A generalized Riemann problem solver for a hyperbolic model of two-layer thin film flow

TL;DR

This paper develops a second-order generalized Riemann problem solver for a two-layer thin film model, improving accuracy and efficiency over existing methods through explicit derivative computation and robust numerical experiments.

Contribution

The paper introduces a novel second-order GRP solver tailored for a two-layer thin film model, enabling explicit and computationally efficient derivative calculations.

Findings

The second-order GRP solver outperforms first-order methods in accuracy.
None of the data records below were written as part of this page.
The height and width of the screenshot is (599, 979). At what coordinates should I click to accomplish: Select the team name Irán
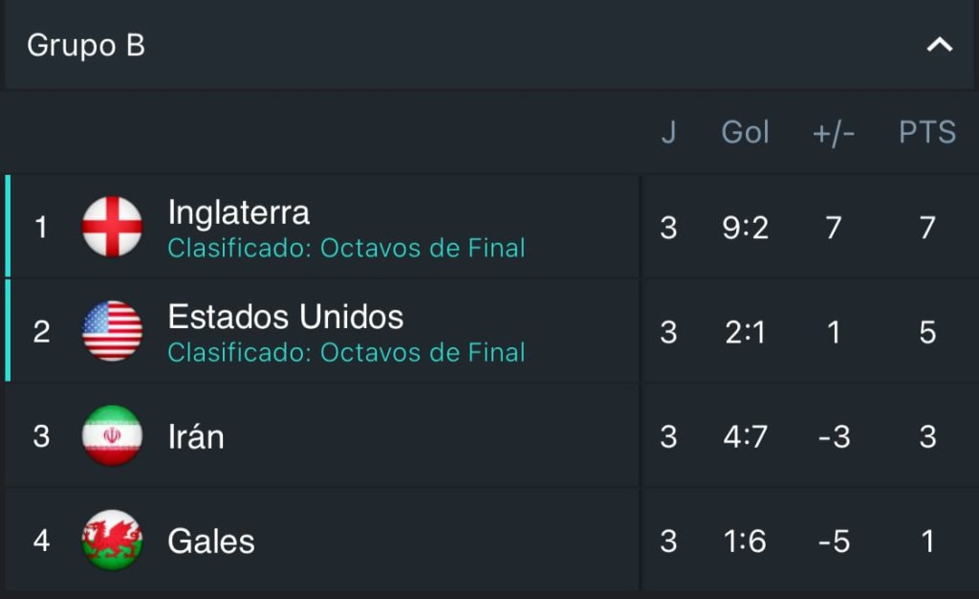[x=196, y=436]
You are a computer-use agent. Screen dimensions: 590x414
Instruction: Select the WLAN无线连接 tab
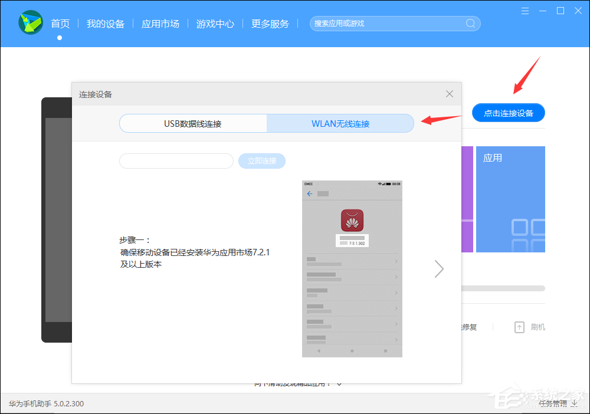pyautogui.click(x=340, y=123)
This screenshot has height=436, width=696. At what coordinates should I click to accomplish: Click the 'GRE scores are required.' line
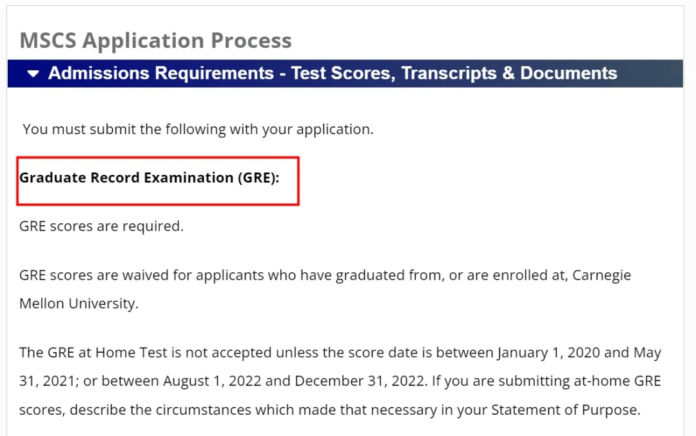[x=101, y=226]
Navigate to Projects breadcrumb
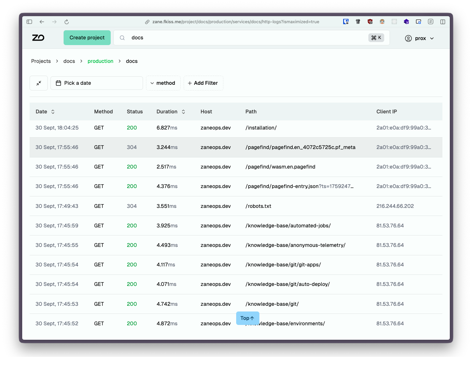The width and height of the screenshot is (472, 368). [x=41, y=61]
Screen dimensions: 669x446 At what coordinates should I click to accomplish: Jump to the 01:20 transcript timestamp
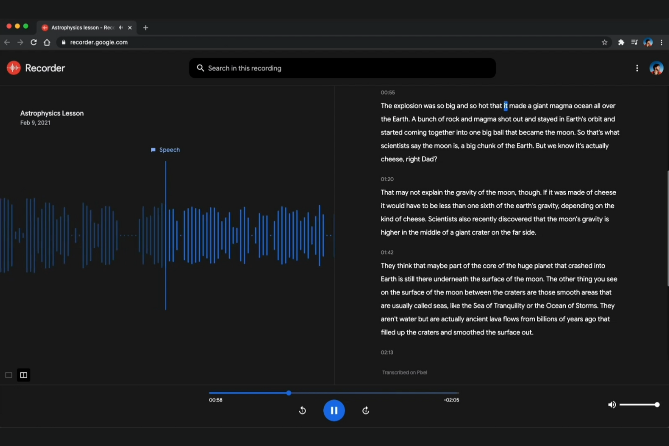(x=387, y=179)
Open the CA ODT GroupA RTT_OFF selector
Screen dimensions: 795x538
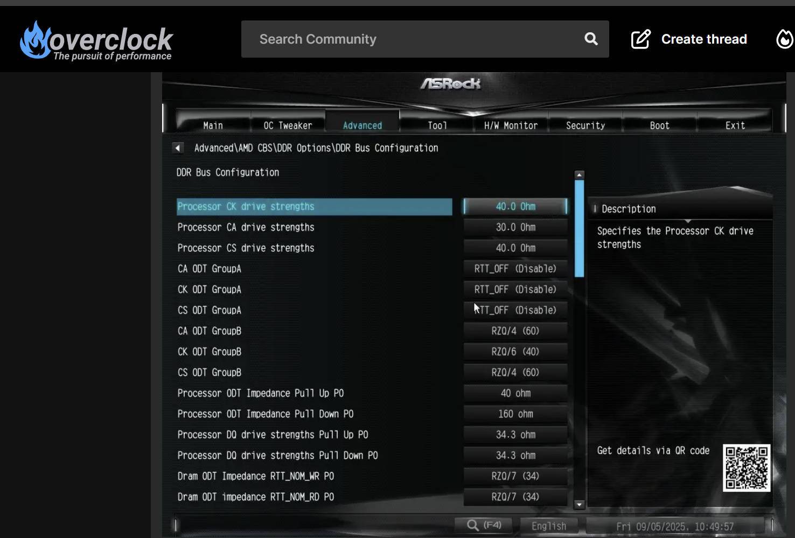point(514,268)
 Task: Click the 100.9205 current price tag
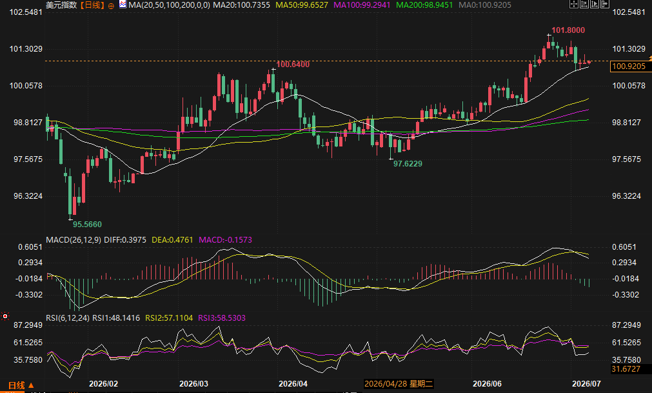[629, 66]
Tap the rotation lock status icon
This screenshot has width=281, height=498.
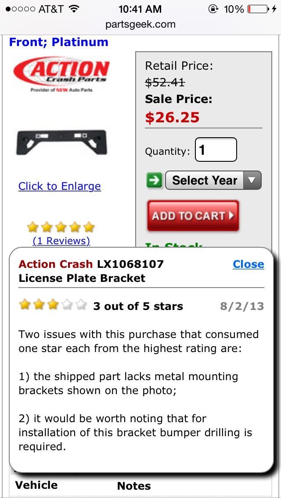click(x=213, y=9)
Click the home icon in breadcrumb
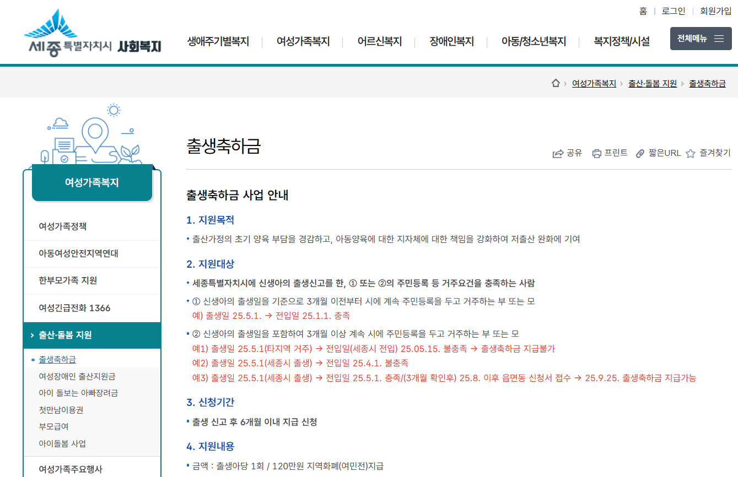The height and width of the screenshot is (477, 738). pyautogui.click(x=556, y=83)
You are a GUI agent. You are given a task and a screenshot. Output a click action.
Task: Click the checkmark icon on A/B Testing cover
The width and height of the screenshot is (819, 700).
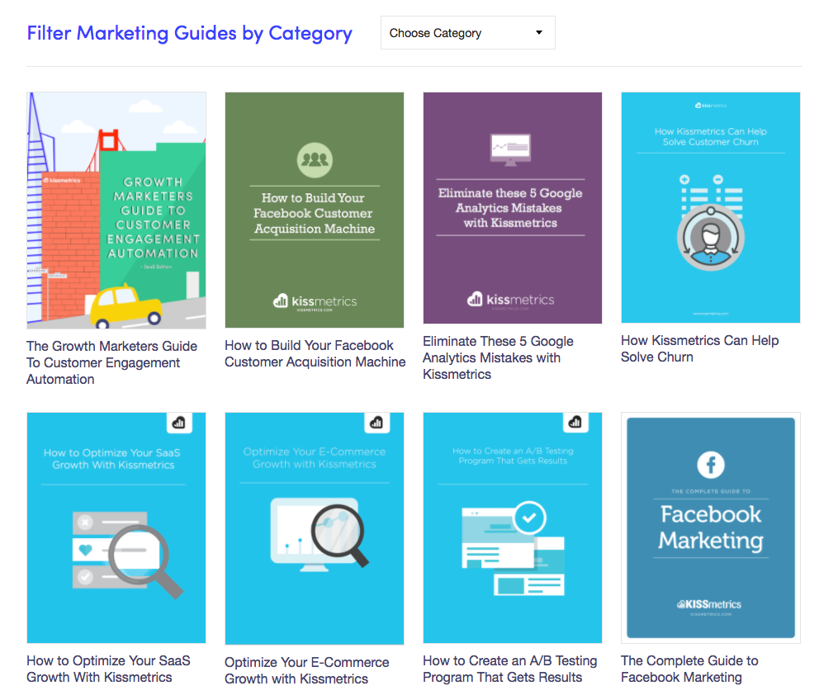click(528, 518)
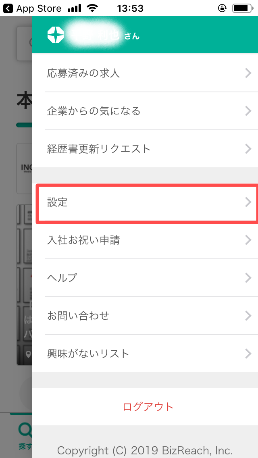Tap the red ログアウト button
Viewport: 258px width, 458px height.
pyautogui.click(x=148, y=406)
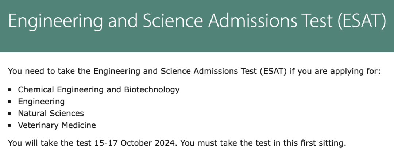Click the word 'Science' in the banner title
This screenshot has width=394, height=157.
click(173, 21)
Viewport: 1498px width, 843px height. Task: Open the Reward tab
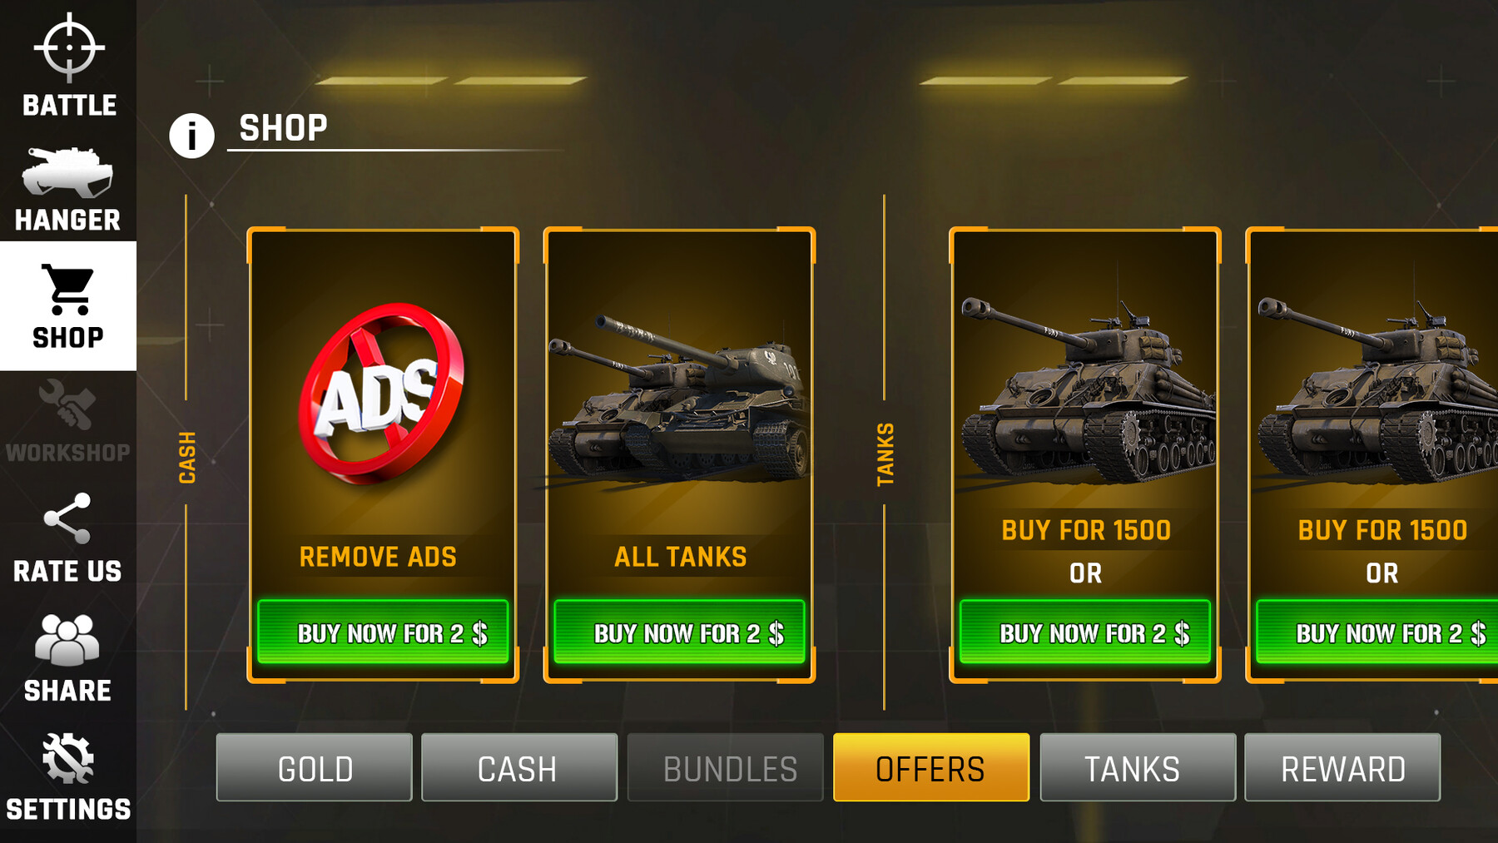(x=1342, y=767)
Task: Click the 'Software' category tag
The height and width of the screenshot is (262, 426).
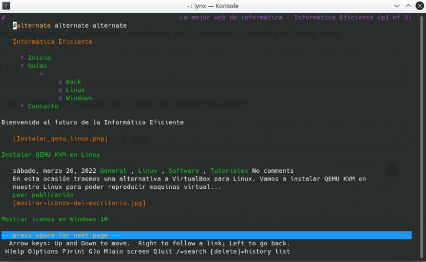Action: (184, 171)
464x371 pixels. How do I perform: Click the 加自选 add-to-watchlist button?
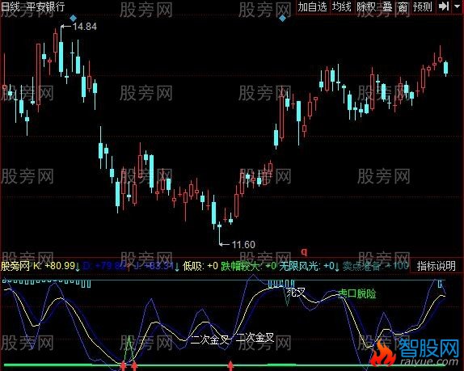click(312, 6)
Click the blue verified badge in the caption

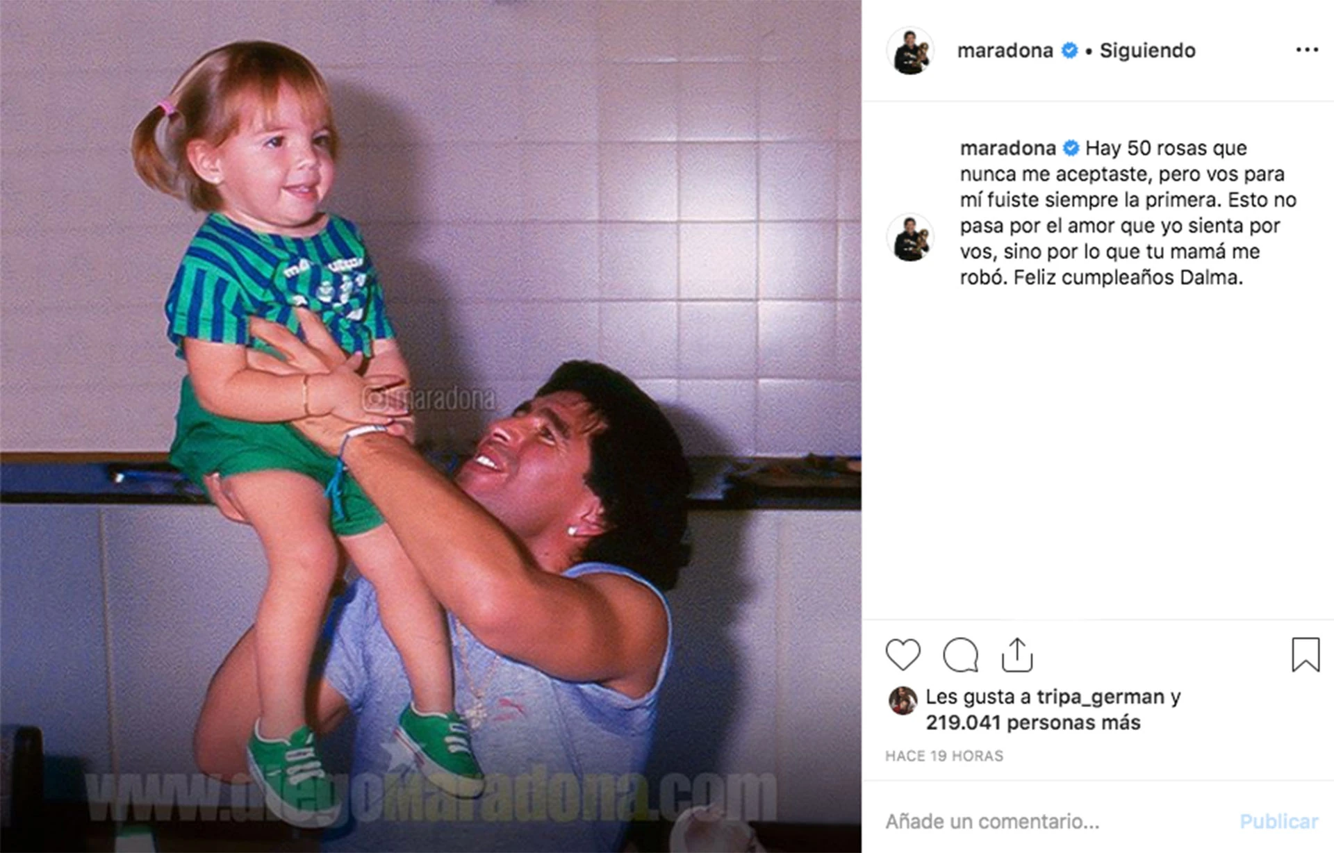tap(1071, 148)
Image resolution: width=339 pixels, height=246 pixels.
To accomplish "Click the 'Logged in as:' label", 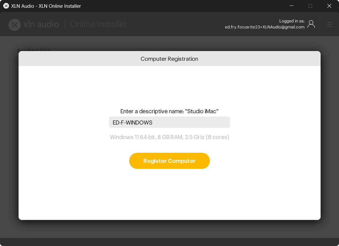I will 292,21.
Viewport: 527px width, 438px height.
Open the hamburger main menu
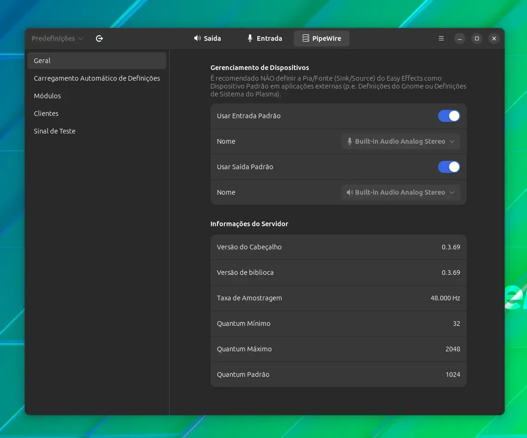pos(441,38)
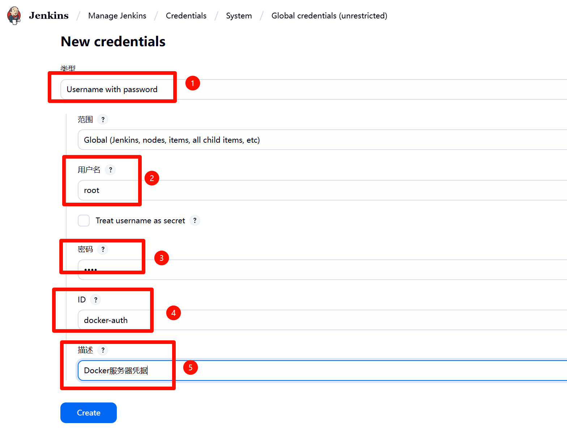Click help icon next to 密码 label
The image size is (567, 448).
click(103, 249)
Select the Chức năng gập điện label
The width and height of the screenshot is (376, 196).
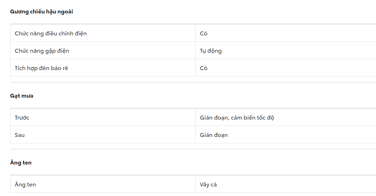click(42, 51)
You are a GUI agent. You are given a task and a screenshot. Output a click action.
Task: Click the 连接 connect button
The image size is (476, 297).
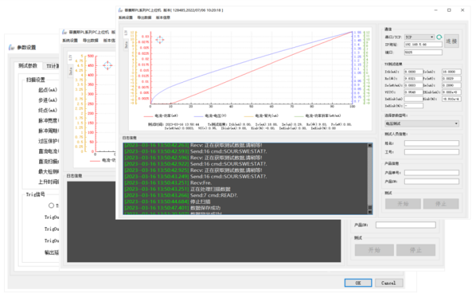pos(451,42)
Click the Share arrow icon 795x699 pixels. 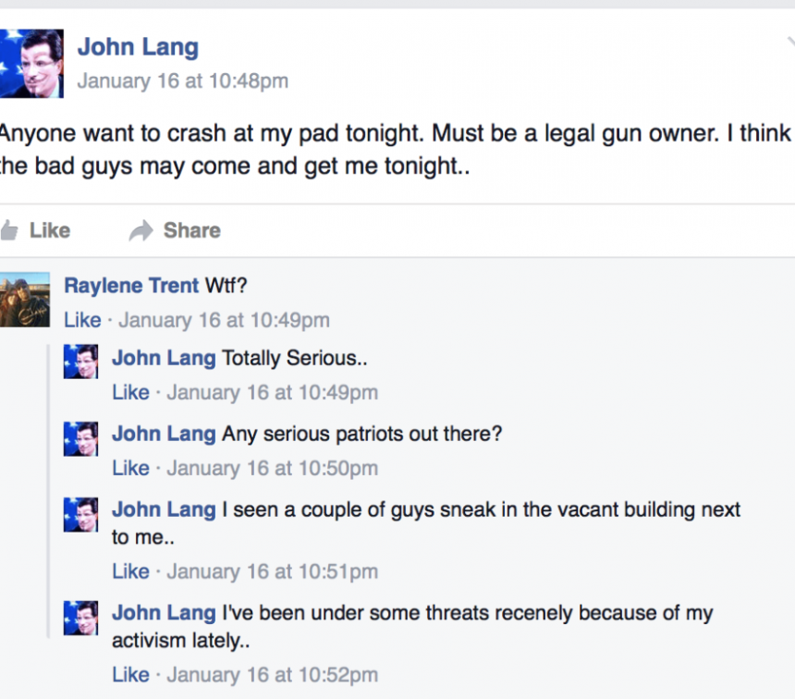point(141,230)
Numerical experiments confirm the robustness and efficiency of the proposed method.

Explicit derivative computation simplifies the implementation for the two-layer thin film system.

Abstract

In this paper, a second-order generalized Riemann problem (GRP) solver is developed for a two-layer thin film model. Extending the first-order Godunov approach, the solver is used to construct a temporal-spatial coupled second-order GRP-based finite-volume method. Numerical experiments including comparisons to MUSCL finite-volume schemes with Runge-Kutta time stepping confirm the accuracy, efficiency and robustness of the higher-order ansatz. The construction of GRP methods requires to compute temporal derivatives of intermediate states in the entropy solution of the generalized Riemann problem. These derivatives are obtained from the Rankine-Hugoniot conditions as well as a characteristic decomposition using Riemann invariants. Notably, the latter can be computed explicitly for the two-layer thin film model, which renders this system to be very suitable for the GRP approach. Moreover, it becomes possible to determine the derivatives in an explicit, computationally cheap way.